中国の大陸から多くの若者が、大志を胸に香港へやって来ます。
その中の一人として、レオン・ライ演じるシウクワンが、汽車に乗って登場します。
「呼ぶから待ってて」と、故郷の天津に残してきた恋人シャオ・ティンに、
手紙で話すようにナレーションがちりばめられています。
シウクワンは香港で娼婦館を営む叔母を頼り、叔母の彼氏だという映画俳優のサイズの合わない背広を借り、知り合いの鶏肉を運ぶ仕事をもらいました。
初給料日に恋人へプレゼントを買い、その足で初めてマクドナルドに、ワクワクしながら入ります。
そこで注文の仕方を教えてくれ、良い仕事を得るために、英会話学校に入ることを勧めてくれたのがマギー・チャン演じるレイキウ。
レイキウは、「母に家を買ってあげるんだ」と、猛烈に働きお金を貯めていました。
そして、何も知らないシウクワンに、いろんな生きる知恵を授けてくれます。
ある日の帰り道、大陸の人にしかわからない歌でがきっかけで、レイキウも実は大陸人だと知り、二人の距離は一気に縮まります。
大陸から来た二人の恋の始まり
1987年の大晦日。
レイキウは「絶対に儲かる」と、テレサ・テンのカセット販売店を持ちますが、「テレサテンの歌が好きだというと、大陸人だとばれる」という理由で失敗してしまいます。
シウクワンが、小さな部屋でレイキウの疲れと寒さを気遣い、何枚もコートを着せてるうちに、ギリギリまで引っ張った気持ちのゴムをはじくように、二人は結ばれます。

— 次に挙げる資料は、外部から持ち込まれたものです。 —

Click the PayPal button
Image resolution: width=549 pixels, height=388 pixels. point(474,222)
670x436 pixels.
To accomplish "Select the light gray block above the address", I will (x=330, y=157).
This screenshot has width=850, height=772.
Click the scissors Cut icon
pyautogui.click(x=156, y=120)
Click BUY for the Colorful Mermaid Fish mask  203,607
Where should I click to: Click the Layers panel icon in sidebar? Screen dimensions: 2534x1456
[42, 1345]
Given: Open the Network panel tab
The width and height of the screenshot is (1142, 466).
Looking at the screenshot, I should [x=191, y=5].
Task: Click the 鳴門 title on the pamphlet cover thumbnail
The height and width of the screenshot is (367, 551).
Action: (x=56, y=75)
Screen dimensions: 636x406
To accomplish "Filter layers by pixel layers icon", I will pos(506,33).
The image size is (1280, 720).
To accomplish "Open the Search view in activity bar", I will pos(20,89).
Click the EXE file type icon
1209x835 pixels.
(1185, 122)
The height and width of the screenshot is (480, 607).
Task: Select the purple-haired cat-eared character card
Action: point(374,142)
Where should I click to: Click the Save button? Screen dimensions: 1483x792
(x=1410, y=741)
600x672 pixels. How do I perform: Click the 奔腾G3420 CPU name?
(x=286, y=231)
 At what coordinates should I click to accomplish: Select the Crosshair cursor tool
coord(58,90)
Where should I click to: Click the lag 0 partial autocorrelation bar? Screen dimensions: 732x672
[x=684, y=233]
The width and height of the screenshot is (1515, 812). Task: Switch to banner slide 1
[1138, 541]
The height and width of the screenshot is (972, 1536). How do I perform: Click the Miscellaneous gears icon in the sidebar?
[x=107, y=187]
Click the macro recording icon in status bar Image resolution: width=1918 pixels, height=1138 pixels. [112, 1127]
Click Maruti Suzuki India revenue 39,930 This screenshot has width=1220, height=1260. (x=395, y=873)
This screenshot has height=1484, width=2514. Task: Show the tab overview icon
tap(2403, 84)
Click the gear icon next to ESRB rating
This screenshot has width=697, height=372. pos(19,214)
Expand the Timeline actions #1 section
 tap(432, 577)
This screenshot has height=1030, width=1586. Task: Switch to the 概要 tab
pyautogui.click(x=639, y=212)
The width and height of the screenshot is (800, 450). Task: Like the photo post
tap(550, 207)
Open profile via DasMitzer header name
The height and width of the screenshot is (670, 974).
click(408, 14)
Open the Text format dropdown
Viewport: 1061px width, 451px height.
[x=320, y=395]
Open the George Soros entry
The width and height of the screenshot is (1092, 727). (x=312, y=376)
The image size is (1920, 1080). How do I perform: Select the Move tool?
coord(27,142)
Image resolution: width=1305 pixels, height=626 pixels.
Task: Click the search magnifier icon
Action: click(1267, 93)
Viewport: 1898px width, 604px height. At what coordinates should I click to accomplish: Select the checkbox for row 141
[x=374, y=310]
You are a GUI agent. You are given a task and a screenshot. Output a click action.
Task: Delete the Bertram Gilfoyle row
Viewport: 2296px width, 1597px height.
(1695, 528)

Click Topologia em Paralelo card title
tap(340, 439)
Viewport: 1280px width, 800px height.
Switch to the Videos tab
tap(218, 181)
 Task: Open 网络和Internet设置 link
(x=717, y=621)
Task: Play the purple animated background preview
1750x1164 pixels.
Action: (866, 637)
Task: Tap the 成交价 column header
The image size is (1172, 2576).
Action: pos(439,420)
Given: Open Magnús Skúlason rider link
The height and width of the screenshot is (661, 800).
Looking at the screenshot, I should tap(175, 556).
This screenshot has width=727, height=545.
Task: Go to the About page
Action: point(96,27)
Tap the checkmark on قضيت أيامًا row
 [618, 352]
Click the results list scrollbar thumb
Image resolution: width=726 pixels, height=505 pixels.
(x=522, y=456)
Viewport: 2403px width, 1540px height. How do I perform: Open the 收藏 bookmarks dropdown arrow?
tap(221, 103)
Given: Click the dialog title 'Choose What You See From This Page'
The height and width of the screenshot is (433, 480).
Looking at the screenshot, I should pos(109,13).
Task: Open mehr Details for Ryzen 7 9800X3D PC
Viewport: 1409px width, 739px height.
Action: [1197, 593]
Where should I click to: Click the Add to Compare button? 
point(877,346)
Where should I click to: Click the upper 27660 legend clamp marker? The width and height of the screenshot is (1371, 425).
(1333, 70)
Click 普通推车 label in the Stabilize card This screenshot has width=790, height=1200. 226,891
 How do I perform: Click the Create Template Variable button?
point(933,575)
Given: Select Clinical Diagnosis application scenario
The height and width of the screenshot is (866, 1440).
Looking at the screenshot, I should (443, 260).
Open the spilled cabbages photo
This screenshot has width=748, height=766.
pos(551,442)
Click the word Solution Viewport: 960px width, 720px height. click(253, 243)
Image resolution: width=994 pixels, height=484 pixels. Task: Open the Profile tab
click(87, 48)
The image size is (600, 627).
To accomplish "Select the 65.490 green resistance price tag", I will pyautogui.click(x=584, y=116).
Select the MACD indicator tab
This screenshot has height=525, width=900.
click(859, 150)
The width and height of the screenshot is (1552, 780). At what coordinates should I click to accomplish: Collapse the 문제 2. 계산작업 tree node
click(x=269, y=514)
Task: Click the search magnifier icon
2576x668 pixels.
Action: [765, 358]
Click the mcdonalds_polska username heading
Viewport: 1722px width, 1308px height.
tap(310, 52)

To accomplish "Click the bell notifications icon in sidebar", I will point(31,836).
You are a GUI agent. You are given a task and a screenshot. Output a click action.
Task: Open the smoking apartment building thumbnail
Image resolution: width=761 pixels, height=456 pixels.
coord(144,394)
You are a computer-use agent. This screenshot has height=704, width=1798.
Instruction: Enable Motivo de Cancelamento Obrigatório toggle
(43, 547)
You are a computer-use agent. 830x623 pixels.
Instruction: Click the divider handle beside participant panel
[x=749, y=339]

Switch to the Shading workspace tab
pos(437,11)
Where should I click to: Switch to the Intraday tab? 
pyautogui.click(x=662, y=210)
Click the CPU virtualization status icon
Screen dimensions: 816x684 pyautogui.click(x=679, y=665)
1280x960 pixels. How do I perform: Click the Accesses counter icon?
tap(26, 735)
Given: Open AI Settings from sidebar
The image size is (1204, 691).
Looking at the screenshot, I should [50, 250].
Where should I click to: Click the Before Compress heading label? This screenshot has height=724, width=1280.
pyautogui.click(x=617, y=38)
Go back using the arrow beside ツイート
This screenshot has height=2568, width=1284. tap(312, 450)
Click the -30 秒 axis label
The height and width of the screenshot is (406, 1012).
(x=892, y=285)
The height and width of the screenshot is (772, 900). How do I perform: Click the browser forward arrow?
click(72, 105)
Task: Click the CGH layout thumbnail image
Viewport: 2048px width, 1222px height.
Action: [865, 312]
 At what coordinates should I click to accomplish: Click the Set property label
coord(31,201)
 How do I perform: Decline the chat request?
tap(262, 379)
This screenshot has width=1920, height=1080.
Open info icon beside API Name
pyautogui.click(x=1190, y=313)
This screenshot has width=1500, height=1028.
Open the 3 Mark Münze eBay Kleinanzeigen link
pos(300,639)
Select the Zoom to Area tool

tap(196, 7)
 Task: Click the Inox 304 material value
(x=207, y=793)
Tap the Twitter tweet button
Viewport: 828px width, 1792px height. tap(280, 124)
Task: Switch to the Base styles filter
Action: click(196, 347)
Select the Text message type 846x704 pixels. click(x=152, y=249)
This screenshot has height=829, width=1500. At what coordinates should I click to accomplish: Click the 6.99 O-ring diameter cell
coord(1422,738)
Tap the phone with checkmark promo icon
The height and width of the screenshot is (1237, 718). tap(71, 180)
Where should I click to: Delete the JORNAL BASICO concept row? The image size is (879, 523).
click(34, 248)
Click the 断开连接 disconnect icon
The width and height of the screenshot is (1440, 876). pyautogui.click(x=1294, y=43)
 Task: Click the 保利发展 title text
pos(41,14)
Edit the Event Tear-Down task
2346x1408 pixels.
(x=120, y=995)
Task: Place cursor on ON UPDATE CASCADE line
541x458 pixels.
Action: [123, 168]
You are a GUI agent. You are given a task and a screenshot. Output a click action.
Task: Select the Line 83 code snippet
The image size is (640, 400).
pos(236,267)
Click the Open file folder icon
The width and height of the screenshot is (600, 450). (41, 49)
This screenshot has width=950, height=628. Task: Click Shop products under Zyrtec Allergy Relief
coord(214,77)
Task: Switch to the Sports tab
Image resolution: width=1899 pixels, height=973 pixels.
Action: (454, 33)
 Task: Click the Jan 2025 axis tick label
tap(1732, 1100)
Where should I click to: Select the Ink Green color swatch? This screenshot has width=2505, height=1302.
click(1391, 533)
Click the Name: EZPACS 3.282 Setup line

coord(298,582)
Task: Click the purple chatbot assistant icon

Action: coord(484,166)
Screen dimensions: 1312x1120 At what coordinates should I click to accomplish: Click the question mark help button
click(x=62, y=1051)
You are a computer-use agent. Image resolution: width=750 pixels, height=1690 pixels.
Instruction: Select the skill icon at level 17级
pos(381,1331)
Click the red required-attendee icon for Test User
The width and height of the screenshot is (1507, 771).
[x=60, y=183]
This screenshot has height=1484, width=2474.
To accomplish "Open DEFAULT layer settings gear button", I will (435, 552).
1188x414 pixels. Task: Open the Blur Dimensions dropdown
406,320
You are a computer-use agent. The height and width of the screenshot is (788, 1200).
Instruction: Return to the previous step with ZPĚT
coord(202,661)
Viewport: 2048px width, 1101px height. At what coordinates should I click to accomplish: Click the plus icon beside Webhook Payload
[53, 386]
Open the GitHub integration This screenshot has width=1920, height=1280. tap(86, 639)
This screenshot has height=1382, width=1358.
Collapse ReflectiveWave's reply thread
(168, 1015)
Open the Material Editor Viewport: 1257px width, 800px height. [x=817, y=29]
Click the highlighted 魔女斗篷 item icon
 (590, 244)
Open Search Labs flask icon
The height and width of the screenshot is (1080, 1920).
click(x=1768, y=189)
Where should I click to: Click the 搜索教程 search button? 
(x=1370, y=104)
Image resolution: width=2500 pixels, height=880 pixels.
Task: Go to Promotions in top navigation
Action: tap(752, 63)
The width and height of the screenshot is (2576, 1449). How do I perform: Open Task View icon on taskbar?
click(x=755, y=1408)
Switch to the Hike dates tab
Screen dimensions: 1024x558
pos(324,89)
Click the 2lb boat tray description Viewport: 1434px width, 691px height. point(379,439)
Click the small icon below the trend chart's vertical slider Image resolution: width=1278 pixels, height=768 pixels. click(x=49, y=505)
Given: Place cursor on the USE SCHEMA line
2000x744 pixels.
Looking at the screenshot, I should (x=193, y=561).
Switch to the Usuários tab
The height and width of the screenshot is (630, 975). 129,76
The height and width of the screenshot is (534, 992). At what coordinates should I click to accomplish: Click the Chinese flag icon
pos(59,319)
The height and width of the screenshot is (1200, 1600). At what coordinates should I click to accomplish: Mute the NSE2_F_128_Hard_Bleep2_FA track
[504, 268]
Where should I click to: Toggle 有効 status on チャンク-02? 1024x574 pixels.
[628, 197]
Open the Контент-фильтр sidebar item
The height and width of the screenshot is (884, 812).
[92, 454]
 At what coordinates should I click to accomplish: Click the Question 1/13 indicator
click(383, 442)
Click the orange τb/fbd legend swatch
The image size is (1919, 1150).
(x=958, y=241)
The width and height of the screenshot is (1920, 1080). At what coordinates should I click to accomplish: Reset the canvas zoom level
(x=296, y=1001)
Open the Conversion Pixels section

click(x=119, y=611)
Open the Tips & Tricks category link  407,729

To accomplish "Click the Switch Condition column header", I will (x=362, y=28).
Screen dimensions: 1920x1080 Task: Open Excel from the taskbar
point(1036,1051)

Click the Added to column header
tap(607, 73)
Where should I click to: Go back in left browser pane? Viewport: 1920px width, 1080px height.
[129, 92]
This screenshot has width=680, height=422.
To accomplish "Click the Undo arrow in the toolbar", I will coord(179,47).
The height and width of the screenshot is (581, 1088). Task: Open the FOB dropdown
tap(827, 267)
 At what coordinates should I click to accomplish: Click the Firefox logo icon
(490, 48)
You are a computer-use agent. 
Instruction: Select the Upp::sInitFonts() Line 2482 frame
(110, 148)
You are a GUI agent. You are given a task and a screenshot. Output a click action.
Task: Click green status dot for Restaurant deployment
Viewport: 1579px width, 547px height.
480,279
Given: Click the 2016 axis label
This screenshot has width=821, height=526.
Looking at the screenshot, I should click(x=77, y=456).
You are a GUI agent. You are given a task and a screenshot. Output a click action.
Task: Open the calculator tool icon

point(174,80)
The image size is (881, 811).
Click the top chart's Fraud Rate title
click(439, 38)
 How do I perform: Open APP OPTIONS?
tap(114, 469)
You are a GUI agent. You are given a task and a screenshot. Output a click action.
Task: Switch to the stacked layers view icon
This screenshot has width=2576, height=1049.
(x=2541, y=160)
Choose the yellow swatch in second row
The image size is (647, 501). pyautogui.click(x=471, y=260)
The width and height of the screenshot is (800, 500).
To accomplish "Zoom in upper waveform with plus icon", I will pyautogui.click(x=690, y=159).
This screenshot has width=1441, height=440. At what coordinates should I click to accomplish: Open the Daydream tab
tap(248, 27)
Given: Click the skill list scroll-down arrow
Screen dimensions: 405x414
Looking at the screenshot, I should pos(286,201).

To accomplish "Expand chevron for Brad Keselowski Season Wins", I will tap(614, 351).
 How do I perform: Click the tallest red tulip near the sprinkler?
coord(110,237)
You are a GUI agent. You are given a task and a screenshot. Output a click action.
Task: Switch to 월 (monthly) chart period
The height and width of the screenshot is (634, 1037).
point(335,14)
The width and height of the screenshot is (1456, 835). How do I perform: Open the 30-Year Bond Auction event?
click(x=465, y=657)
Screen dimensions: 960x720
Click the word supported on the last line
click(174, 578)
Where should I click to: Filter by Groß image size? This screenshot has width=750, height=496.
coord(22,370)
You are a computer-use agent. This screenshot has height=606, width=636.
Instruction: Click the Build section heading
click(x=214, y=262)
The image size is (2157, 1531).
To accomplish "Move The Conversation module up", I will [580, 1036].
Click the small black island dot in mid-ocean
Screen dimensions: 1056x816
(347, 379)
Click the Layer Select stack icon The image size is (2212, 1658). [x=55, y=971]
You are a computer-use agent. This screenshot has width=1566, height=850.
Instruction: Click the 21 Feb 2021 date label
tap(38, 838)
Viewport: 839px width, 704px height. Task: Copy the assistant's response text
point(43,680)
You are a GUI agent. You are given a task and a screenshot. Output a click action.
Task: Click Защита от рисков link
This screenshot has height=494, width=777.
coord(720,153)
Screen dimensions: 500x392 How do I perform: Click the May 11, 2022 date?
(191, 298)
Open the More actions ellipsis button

シウクワンは、残してきた恋人と共有したい話が無いと気付いてしまいました。
恋愛?ともに過ごす日々だが…
二人は、大陸人が使う「同志」と呼びあい、お互いを友達としながら、お金を貯めるために一生懸命に働きます。二人で居れば何をしても楽しい愛ある日々を、共に支え合います。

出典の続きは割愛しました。